▶ [Text to read]
○ ○ ○ ○ ○

Several Indian or East Asian products (e.g. Cinnamon, Cassia, Nard) are mentioned in the Bible[3] (as early as the time of the Exodus) and by Sappho[4]. Indian products were already known in the mythical Punt and Ophir.[5] Cinnamon and Cassia are spices that originated from China and South-East Asia[6], and South India was probably along the trade routes for these products.

One of the earliest references to maritime trade with India is from the Bible (I Kings 9:28) which states that King Solomon collaborated with King Hiram of Tyre/Sidon, and built a fleet at Elath and Eziongeher (or Ezion-geber). Manned by Phoenician sailors, it sailed to Ophir (also spelt as Qphir) and brought back many treasures which two kings shared between themselves. The precise location of the port of Ophir is another unsettled topic. Dutch/German Indologist Christian Lassen hoped to close the controversy in the 19th century by identifying it with Abhira in the province of Gujarat in India [1].

○ ○ ○ ○ ○

Render this sentence from the passage on early trade with India into Spanish: "The precise location of the port of Ophir is another unsettled topic."

○ ○ ○ ○ ○

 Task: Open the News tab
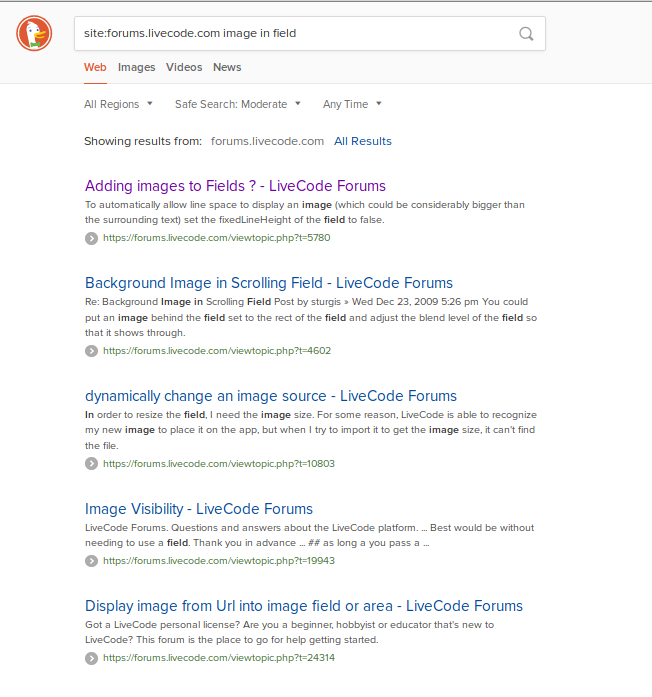click(x=227, y=67)
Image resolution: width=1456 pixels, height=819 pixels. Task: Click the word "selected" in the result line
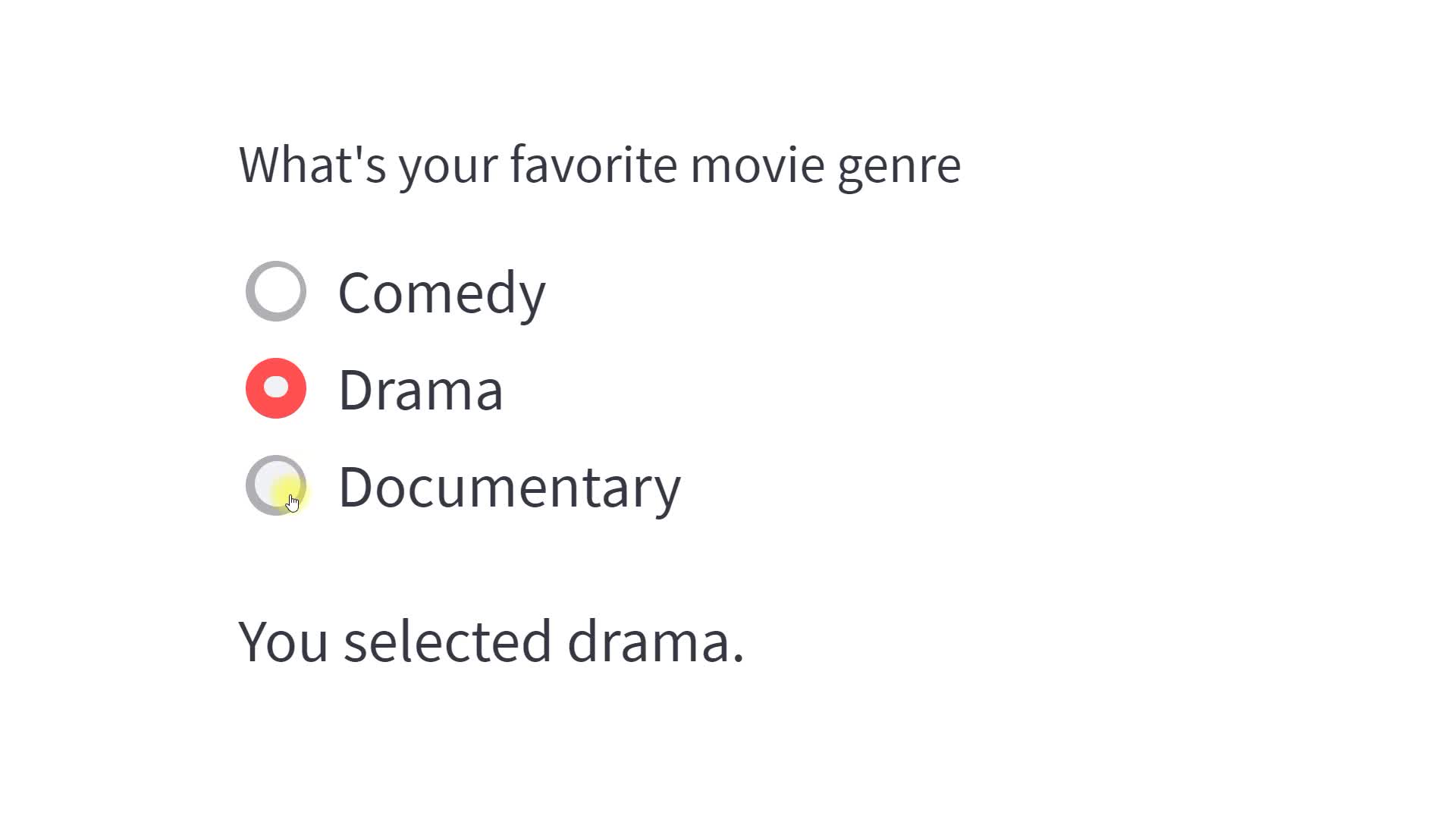pyautogui.click(x=447, y=642)
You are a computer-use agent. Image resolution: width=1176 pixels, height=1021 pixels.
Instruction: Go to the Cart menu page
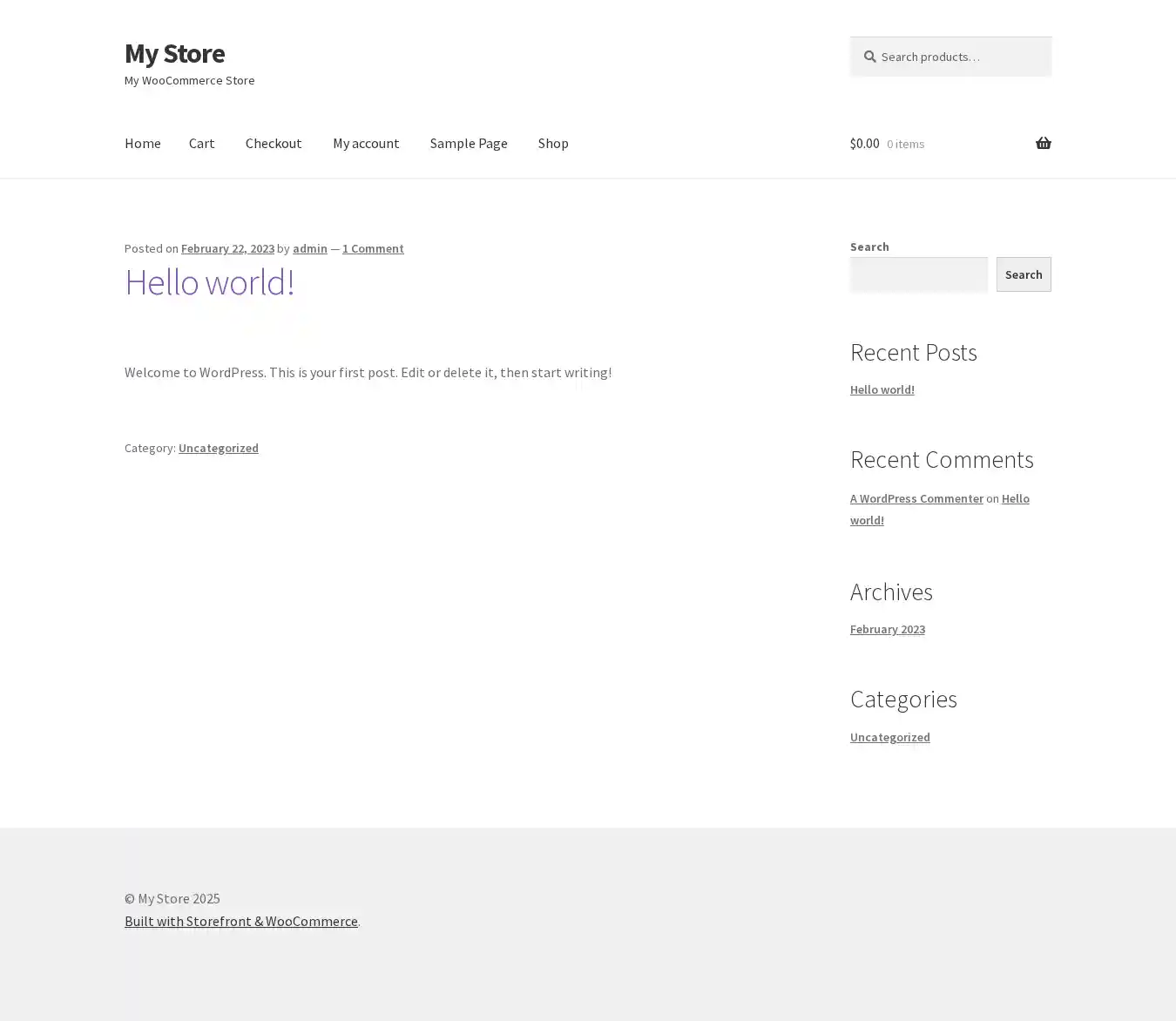point(201,143)
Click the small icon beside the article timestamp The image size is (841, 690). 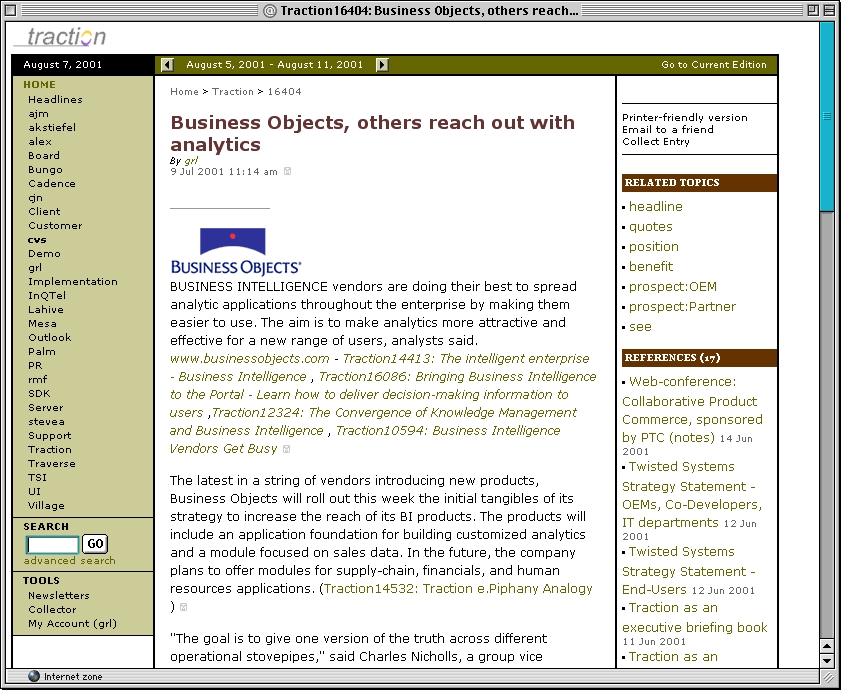click(288, 172)
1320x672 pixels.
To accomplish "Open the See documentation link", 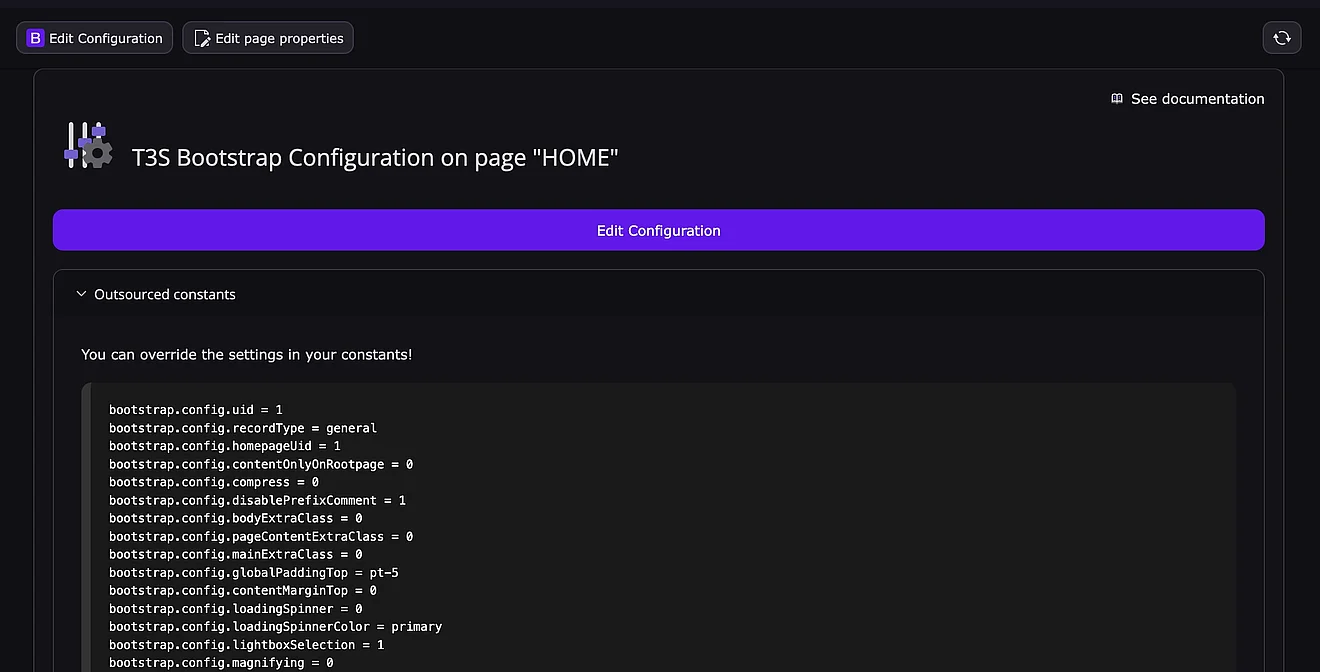I will tap(1196, 99).
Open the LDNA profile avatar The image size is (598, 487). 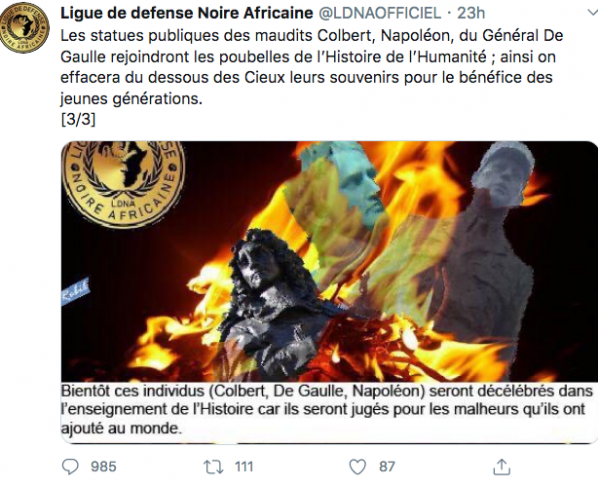pos(24,27)
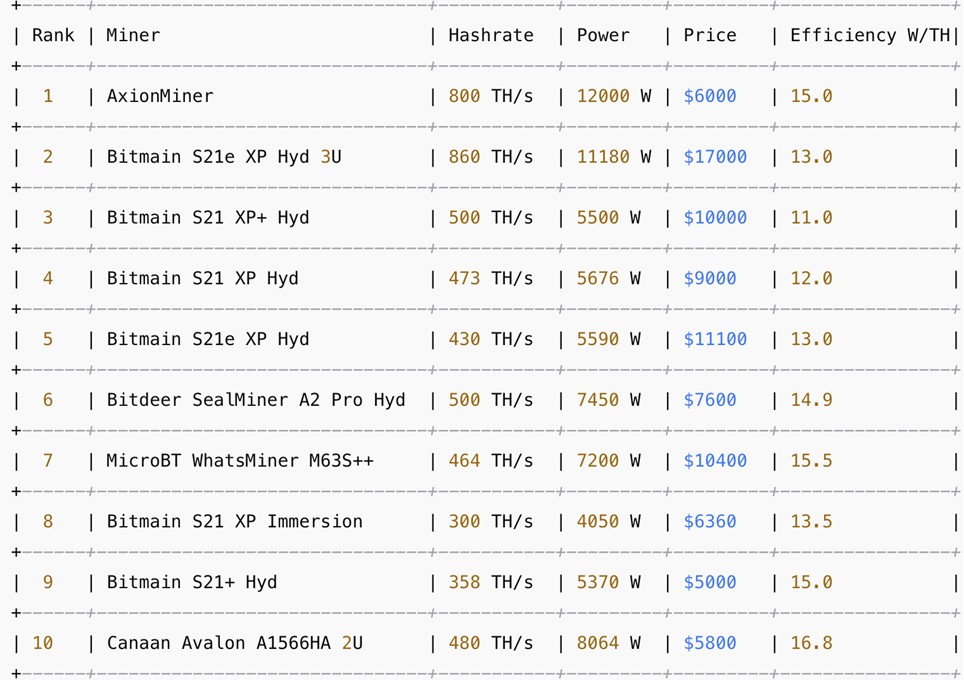Image resolution: width=964 pixels, height=680 pixels.
Task: Click the Miner column header
Action: [x=133, y=35]
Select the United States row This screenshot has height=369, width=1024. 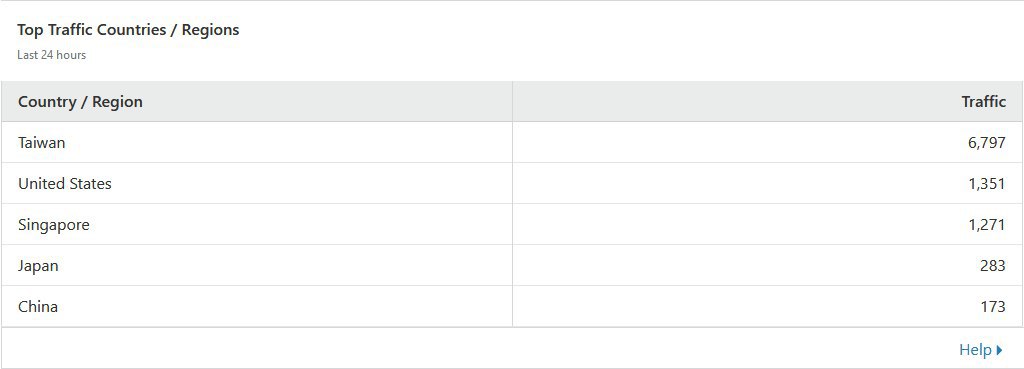[x=512, y=184]
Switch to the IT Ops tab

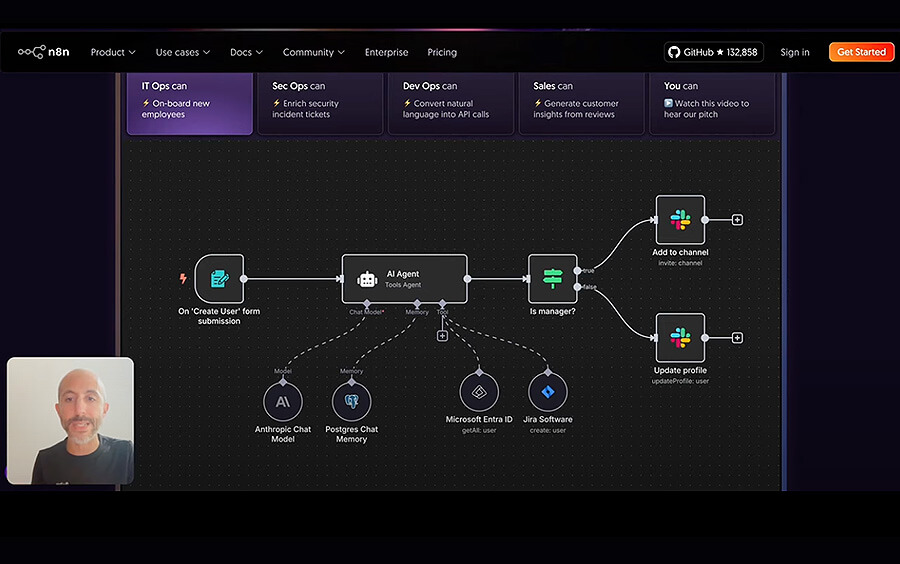click(189, 101)
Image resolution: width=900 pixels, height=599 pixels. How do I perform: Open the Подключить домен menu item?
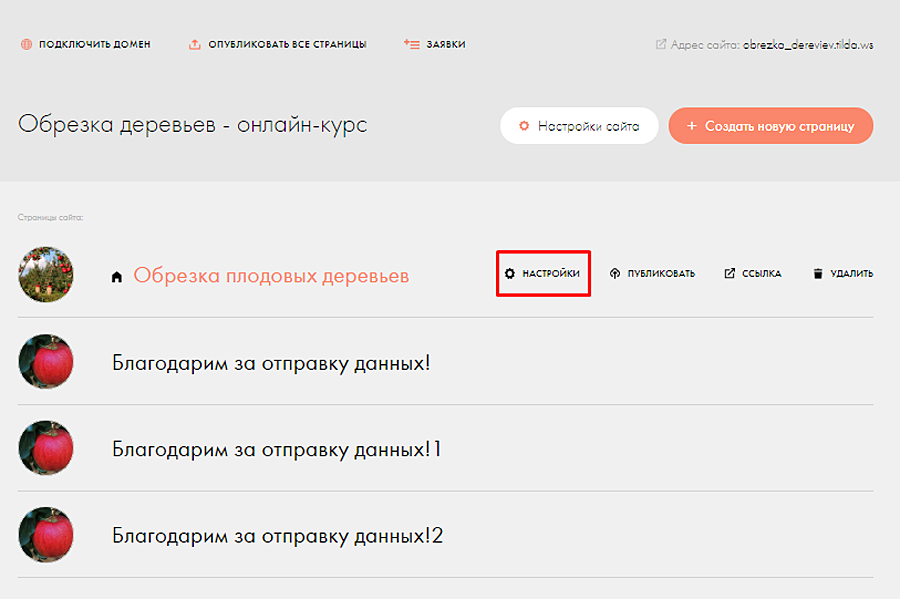pos(95,45)
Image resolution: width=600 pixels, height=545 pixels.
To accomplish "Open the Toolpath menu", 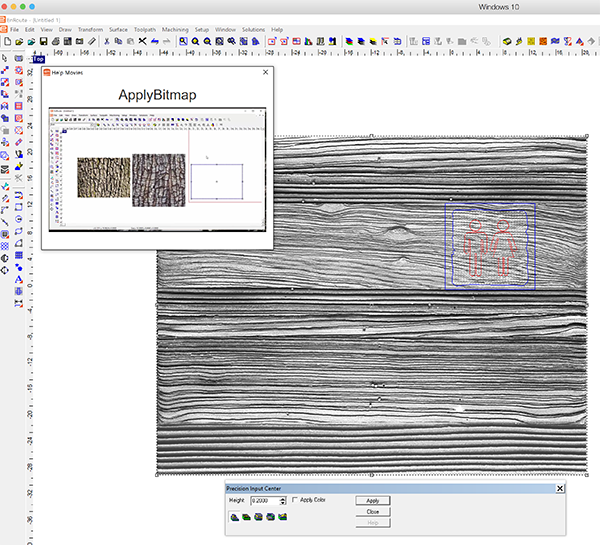I will [144, 29].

○ ○ ○ ○ ○

▶ [Written solution] La ubicación precisa del puerto de Ofir es otro tema sin resolver.